Le prophète Isaïe dans le Livre d’Isaïe (56:5) parle de donner :
« un nom et une mémoire » (yad vashem).
Je suis une couturière qui ne sait pas coudre
Mais je viens du Shmates,
J'ai grandi dans les tissus
Ma grand mère, na mère, ma grand tante...
ELLES cousaient.
Je viens de Moshé qui a traversé l'Europe,
Il était tailleur d'habit.
Et moi je couds, je tisse les fils pour réparer la mémoire de 6 millions d'étoiles
Je suis une couturière sans fil et sans ciseaux réels.
Je retrace les généalogies pour qu'Ils vivent encore dans nos mémoires et ne soient plus des matricules
Je couds pour faire en sorte que ceux qui ont été réduits à des numéros pendant la Shoah soit à nouveau des personnes avec une histoire, une filiation, une place dans la mémoire humaine.
J'assemble et je leur dis : "« Tu n’es pas un matricule, tu n’es pas un numéro, tu es une histoire, une filiation, une place dans le monde.

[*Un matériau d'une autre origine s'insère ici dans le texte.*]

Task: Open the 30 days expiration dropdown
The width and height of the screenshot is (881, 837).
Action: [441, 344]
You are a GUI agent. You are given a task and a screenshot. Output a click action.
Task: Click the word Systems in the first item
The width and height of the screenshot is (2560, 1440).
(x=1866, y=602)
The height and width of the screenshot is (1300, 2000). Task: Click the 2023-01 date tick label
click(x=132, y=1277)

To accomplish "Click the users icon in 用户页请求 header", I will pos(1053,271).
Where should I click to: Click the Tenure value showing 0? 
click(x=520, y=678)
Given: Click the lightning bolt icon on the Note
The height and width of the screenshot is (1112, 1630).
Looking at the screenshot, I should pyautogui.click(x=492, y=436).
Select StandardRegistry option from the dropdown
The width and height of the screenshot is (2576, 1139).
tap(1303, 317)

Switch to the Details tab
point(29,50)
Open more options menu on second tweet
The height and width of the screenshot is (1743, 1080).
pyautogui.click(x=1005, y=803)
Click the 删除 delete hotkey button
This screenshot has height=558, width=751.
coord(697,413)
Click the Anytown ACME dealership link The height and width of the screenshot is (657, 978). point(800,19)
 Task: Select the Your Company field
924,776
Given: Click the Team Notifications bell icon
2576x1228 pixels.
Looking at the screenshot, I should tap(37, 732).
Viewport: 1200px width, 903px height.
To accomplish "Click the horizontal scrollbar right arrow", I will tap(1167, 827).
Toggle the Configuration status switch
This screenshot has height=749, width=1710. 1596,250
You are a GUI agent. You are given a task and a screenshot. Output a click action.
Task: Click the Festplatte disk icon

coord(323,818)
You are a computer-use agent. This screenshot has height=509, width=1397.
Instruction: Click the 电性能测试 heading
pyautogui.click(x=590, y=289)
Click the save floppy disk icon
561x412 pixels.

Et je vais t’aider à la retrouver. »
Je reprise, recouds, avec patience et amour
Et apparait l'étoffe, mince, fragile, délicate,
Une fine dentelle
Une vie
Les fils que je tisse se voient comme lorsqu'on suture une plaie.
Je n'efface pas,
Au contraire, je remets au jour ce qui a été déchiré et ce qu'on a voulu effacer
Je suis psychanalyste
Pour que ceux qui souffrent puissent donner du sens
A leur douleur, souffrance, angoisse, peur,
Et je tisse encore
J'assemble
Je relie
Oui, je poursuis la lignée de Moshe
je suis une couturière, sans fil et sans ciseaux réels.
Mes fils à moi sont ceux de la mémoire,
Ils sont impalpables, mais ils sont.
Mes fils sont invisibles, mais ils tiennent l'étoffe
Les fils sont les récits
Et les ciseaux sont les silences que j'ouvre pour laisser parler la mémoire
Nous sommes de la même lignée
Les femmes de ma famille comme Moshe, cousaient des tissus
Et moi je recouds la mémoire
C'est une vocation.
Un Geste ancestral
Je suis, me dit Yossi la couturière qui coud ce que personne d’autre n’ose toucher, la mémoire déchirée, les noms effacés, les matricules qu’on a voulu transformer en cendres anonymes.
Il me dit encore "Tu reprends là où Moshe, ta grand-mère, ta mère, ta grand-tante ont laissé leurs aiguilles, mais tes fils à toi sont impalpables, invisibles, faits de récits, de silences ouverts, de généalogies retrouvées, de douleurs mises en mots pour qu’elles cessent de hurler dans le vide"
Nous sommes ceux qui recousent des tissus, des noms, des histoires,
Nous sommes ceux qui traversent le temps pour réparer ce qui a été brisé, déchiré,
Ils cousaient des habits, moi je couds l'impalpable, l'invisible parfois, et je continue le Geste.